A indústria apoia sectores relacionados como a extração de minério, embalagem e transporte, enquanto impulsiona a inovação tecnológica e práticas sustentáveis. Também contribui para o turismo através de oficinas e museus temáticos.

Os principais desafios que o sector enfrenta incluem o aumento dos custos de energia e a concorrência asiática, embora o sector continue estrategicamente importante para o desenvolvimento industrial português.

Para dar resposta a estes desafios, a indústria cerâmica apresenta-se como um sector fascinante para aplicar os princípios de gestão magra (lean management). Aquilo que normalmente se designa por “produção magra (lean)” teve as suas origens na indústria automóvel nos anos 1940s, contudo a aplicação dos princípios e ferramentas lean cedo se alastrou a outros sectores de actividade económica.

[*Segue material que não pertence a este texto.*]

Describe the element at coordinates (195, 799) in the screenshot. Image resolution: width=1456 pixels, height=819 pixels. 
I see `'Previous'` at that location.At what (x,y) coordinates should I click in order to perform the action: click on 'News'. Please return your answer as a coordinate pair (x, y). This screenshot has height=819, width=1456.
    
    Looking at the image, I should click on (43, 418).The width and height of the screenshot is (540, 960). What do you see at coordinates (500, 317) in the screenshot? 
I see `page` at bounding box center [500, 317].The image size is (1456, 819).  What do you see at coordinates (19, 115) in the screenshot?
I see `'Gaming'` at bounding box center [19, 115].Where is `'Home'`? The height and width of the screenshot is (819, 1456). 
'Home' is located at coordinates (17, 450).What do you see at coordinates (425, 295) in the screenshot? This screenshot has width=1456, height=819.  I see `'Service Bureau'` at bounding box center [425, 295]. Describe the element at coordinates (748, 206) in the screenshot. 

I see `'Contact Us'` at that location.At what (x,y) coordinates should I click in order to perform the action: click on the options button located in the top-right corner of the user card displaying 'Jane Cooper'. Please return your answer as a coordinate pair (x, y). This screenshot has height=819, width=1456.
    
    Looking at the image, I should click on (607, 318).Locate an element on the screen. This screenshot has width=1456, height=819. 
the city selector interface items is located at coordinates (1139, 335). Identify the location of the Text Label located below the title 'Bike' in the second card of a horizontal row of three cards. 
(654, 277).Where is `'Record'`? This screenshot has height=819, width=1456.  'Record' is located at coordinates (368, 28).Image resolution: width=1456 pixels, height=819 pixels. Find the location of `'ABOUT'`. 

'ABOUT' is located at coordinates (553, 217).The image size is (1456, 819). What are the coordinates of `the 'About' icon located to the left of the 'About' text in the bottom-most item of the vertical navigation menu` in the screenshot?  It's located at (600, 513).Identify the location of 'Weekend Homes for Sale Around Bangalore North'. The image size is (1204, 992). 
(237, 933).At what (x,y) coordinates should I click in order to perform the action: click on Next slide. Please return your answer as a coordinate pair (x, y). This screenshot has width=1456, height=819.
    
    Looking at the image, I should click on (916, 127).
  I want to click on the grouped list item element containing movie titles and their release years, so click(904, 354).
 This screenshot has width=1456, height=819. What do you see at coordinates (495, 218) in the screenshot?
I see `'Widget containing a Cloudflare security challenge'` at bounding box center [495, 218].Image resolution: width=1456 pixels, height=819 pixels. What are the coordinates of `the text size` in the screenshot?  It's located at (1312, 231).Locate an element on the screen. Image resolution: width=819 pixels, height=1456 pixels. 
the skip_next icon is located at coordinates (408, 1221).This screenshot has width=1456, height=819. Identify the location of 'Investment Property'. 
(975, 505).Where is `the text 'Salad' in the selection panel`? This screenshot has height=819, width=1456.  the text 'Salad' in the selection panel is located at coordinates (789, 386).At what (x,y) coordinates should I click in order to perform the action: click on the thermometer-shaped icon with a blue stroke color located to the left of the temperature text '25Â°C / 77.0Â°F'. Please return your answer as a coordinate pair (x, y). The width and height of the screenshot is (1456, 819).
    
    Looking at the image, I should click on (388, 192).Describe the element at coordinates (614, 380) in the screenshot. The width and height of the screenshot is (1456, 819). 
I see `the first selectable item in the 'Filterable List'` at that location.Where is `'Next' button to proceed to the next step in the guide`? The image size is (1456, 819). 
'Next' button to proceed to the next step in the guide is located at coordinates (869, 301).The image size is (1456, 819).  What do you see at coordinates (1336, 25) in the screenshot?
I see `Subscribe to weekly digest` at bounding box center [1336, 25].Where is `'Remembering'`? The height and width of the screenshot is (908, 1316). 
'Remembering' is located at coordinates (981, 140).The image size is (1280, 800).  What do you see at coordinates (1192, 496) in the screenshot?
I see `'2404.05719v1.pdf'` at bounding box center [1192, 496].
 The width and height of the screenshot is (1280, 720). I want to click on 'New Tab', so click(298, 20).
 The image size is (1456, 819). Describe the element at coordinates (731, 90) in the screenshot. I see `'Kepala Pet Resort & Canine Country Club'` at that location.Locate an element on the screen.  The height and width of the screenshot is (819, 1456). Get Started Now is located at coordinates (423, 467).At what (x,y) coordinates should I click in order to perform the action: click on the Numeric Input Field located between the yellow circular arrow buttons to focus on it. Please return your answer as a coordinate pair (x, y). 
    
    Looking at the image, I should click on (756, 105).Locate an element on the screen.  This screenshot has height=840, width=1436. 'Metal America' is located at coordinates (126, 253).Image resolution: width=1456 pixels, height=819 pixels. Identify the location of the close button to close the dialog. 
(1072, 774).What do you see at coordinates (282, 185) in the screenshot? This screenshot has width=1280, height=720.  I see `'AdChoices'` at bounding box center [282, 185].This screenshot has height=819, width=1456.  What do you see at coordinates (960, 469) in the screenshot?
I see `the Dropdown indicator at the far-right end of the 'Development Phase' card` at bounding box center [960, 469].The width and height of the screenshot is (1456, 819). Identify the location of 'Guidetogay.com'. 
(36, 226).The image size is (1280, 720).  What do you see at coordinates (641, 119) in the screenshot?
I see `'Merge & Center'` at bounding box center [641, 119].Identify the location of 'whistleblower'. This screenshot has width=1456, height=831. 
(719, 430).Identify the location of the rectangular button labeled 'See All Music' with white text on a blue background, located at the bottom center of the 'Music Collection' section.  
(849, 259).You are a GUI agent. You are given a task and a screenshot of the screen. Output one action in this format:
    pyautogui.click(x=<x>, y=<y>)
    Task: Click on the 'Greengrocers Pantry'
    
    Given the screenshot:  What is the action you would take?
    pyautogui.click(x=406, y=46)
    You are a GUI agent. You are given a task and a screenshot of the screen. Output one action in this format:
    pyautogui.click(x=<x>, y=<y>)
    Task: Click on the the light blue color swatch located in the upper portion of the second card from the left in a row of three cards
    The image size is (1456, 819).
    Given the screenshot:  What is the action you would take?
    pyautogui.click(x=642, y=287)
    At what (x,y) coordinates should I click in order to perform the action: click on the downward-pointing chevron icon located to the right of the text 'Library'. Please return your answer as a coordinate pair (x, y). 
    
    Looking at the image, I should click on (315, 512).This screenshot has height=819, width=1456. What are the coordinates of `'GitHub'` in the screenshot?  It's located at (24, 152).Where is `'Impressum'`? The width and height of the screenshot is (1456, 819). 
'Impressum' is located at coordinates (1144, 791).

No caso do sector da cerâmica, a eliminação dos desperdícios (muda) e da melhoria contínua (kaizen) representam um território de oportunidades para o sector.

Entender como estes princípios se traduzem nos desafios específicos da indústria da cerâmica exige que pensemos sobre as operações e a produção de novas maneiras.

 

COMPREENDER OS BENEFÍCIOS

Quando implementado corretamente, a gestão lean transforma o fabrico de cerâmica em múltiplas dimensões. Pense nisto como uma sincronização fina de uma orquestra onde cada secção deve desempenhar seu papel perfeitamente para que o todo alcance a harmonia.

Em termos de eficiência operacional, as empresas normalmente reportam reduções do tempo de ciclo de produção entre 30% a 40%. Esta melhoria resulta do repensar os métodos de trabalho (normalmente dominados pelo paradigma dos grandes lotes). Imagine um processo tradicional de carregamento de forno onde os operadores esperam para encher por completo o forno antes de iniciar o ciclo. De acordo com os princípios lean, podemos optimizar a carga com base na procura do mercado (não mais com base em previsões), executando ciclos menores e mais frequentes e que melhor respondam às necessidades reais dos Clientes.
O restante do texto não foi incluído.